Chicago Bans Baby Bottles With BPA Plastic
The Chicago City Council on Wednesday unanimously adopted a measure making Chicago the nation’s first city to ban the sale of baby bottles and sippy cups manufactured with a chemical that some studies have linked to disease.
Passage was driven by what officials here call federal regulators’ failure to take action on a grave public health issue.
The chemical, bisphenol-A, or BPA, is commonly employed to harden plastics, among other uses. Over time, it can leach into the contents of a plastic container, particularly one that is used in a microwave oven or cleaned in a dishwasher.
Some animal studies have found that BPA apparently accelerates puberty and poses a cancer risk, and, while the issue’s focus has been on the safety of children, the chemical has also been tied to an increased risk of heart disease and diabetes in adults. But in a draft risk assessment last year, the Food and Drug Administration said that at levels found in products on the American market, it appeared to be safe.
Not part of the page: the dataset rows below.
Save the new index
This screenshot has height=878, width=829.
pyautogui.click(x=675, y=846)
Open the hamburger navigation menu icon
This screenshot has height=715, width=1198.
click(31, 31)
In October, a scientific panel of advisers to the F.D.A. condemned that conclusion, saying the agency had ignored crucial studies and used flawed methods. The agency's review of BPA studies goes on.
"The F.D.A. continues to be recalcitrant and very slow about taking any action on BPA," said Alderman Manuel Flores, one of two Chicago officials who proposed the city's ban after hearing concerns about the chemical’s potentially harmful effects in young children.
Mr. Flores's measure, adopted by the City Council on a vote of 48 to 0, is to take effect in January. It requires the signature of Mayor Richard M. Daley, who voiced support for it after the vote.